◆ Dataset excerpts
--------------------------------
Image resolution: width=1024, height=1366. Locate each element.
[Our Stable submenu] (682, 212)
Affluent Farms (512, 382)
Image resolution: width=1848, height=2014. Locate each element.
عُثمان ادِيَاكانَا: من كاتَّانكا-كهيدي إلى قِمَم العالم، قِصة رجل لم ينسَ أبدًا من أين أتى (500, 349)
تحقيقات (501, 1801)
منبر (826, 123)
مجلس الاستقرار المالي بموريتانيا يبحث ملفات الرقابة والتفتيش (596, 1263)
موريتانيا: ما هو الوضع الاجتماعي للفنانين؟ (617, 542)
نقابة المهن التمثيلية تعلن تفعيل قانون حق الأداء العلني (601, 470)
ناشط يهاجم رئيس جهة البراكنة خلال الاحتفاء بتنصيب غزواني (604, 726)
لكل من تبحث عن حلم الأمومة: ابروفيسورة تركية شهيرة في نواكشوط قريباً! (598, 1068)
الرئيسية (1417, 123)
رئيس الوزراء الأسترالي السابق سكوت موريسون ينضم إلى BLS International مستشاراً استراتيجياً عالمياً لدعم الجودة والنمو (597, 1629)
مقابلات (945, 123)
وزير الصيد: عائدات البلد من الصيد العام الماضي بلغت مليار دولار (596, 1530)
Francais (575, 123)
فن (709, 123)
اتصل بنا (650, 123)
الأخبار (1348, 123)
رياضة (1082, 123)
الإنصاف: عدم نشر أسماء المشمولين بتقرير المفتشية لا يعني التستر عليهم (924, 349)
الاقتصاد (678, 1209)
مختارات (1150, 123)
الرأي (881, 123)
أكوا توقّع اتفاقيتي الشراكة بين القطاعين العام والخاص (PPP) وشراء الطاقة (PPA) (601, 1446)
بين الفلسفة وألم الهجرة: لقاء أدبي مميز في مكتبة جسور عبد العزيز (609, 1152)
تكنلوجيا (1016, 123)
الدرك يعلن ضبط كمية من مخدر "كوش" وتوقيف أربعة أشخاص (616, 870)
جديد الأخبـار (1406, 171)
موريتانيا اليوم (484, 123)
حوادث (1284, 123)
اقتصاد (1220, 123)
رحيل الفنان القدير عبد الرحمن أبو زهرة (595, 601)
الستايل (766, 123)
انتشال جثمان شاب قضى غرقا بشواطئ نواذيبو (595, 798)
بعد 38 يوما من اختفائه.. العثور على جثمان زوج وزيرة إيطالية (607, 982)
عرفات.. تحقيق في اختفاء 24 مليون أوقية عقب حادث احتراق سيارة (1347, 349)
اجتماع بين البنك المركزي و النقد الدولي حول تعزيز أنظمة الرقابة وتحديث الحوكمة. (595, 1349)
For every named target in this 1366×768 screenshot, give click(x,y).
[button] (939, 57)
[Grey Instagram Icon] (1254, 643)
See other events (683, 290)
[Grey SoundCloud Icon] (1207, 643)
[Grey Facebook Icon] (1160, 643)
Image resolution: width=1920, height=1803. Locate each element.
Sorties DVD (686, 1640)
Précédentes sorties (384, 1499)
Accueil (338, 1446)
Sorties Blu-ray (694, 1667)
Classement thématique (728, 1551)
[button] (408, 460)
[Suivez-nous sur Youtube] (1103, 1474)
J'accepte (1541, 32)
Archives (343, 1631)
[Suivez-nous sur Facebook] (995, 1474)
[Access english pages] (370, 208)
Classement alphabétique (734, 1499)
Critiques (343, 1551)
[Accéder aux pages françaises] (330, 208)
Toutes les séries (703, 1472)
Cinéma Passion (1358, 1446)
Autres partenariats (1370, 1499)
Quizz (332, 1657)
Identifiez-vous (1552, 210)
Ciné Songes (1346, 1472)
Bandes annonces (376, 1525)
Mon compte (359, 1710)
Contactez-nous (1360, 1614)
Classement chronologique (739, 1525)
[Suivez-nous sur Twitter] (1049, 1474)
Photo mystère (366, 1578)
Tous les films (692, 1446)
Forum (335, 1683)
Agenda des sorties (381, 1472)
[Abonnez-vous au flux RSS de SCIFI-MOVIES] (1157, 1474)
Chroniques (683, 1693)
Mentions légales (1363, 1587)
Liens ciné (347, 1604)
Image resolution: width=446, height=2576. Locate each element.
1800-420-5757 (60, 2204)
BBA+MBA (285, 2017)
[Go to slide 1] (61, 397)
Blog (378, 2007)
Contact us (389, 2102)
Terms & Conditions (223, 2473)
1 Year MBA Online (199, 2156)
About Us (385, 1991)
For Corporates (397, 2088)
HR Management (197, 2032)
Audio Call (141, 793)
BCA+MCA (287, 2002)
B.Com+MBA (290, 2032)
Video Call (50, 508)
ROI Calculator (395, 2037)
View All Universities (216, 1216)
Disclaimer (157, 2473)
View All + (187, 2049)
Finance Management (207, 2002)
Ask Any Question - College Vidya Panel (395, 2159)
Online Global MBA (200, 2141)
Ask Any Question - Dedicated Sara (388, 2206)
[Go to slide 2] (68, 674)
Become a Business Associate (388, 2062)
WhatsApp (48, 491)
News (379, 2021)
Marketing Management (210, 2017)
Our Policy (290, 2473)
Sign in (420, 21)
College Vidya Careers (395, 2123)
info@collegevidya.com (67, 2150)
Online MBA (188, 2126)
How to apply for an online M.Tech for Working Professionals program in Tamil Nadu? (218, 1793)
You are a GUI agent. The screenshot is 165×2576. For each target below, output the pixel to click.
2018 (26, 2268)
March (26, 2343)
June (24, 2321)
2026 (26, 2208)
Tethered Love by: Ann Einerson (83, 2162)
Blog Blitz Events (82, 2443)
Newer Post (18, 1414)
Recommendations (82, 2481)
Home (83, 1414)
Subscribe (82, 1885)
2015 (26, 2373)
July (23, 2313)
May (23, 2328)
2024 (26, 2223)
--------------------------------
◆ ACTION ITEM
Check each line above for the string "Management" and copy every line that has it.

◆ OUTPUT FOR THIS EXERCISE
HR Management (197, 2032)
Finance Management (207, 2002)
Marketing Management (210, 2017)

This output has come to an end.